--- Text provided ---

How Sweet It Is

Dessert—many believe it should be its own food group.  It is the denouement to the perfect meal and can make or break a dining experience. I believe it was Patrick Henry who exclaimed, “Give me dessert or give me death!”  That may be wrong.  That was probably me who said that.

Oh sure, there are myriad choices that involve chocolate or fruit or any variance of the everyday desserts.  But did you know that chefs and home cooks are often on the prowl for unconventional ingredients for desserts? Here in the South, we are pretty adept at using savory ingredients for desserts and jumping off the typical rail into some uncharted territory for the final stage to a great meal.

Oftentimes, desserts that take a U-turn with unique or unanticipated ingredients are whimsical, fun and sophisticated, without being overly precious.  Here are some examples of such unorthodox desserts from some talented chefs and cooks right here in our own backyard.

Chef Dion Sprenkle, Executive Chef at the Benton Convention Center, has an arsenal of recipes, and there are two of those that fit the bill as creative and delicious.  Popcorn Creme Brulee and Chocolate Pasta are standout winners in this category.  

The heavy cream mixture for the Popcorn Creme Brulee is blended with luscious, buttered popcorn and strained to give the custard a distinctly rich corn flavor.   Here Chef Sprenkle is pulling out the stops for something unique and creative for dessert.  The chocolate pasta is another take on a whimsical dessert, as cocoa powder is mixed into the flour for a unique take on homemade pasta.   Again, we see something that usually connotes a savory course being turned into something new and brilliant!

Vegetables are often thrown into desserts to create a scrumptious twist.

A huge “shout out” also can be given to Michael Hastings, who is the food editor for the Winston-Salem Journal.  He presents the example of an award-winning cake made with collard greens!

As first published in the Winston-Salem Journal, here is his recipe for a Collard Greens Cake:

Collard Greens Cake

2 cups granulated sugar

1 cup vegetable oil, divided use

4 eggs, divided use

1 teaspoon vanilla extract

2 cups cooked fresh collards, drained and finely chopped (See note)

--- Supplied information ---

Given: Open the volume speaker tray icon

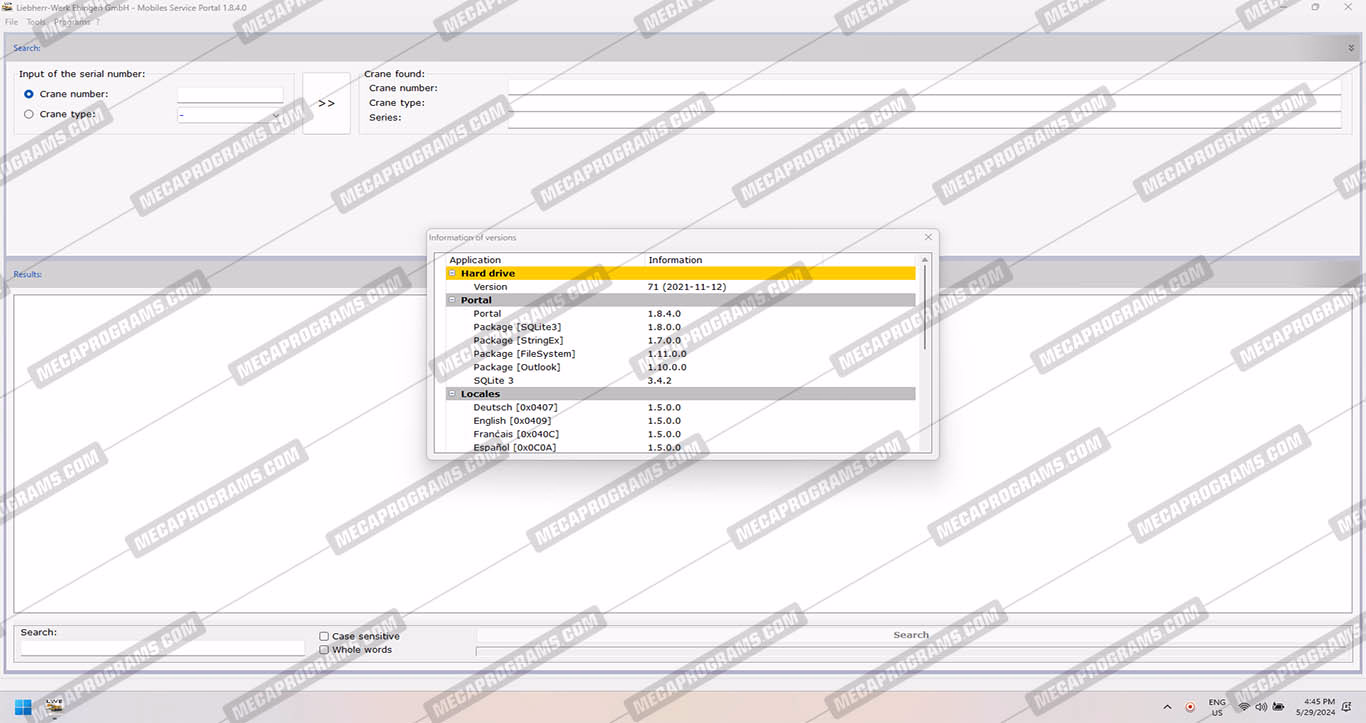Looking at the screenshot, I should 1261,707.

---

### [Given task 1]
From the dessert article, extract the part that opens with the words containing "The heavy cream" and closes with "with collard greens!".
### [Given task 2]
In one to three sentences, explain why the heavy cream mixture for the Popcorn Creme Brulee in the dessert article is blended with buttered popcorn and strained.
The data above is separate material from the dessert article.

### [Full solution 1]
The heavy cream mixture for the Popcorn Creme Brulee is blended with luscious, buttered popcorn and strained to give the custard a distinctly rich corn flavor.   Here Chef Sprenkle is pulling out the stops for something unique and creative for dessert.  The chocolate pasta is another take on a whimsical dessert, as cocoa powder is mixed into the flour for a unique take on homemade pasta.   Again, we see something that usually connotes a savory course being turned into something new and brilliant!

Vegetables are often thrown into desserts to create a scrumptious twist.

A huge “shout out” also can be given to Michael Hastings, who is the food editor for the Winston-Salem Journal.  He presents the example of an award-winning cake made with collard greens!

### [Full solution 2]
The cream mixture is blended with buttered popcorn and strained to give the custard a distinctly rich corn flavor.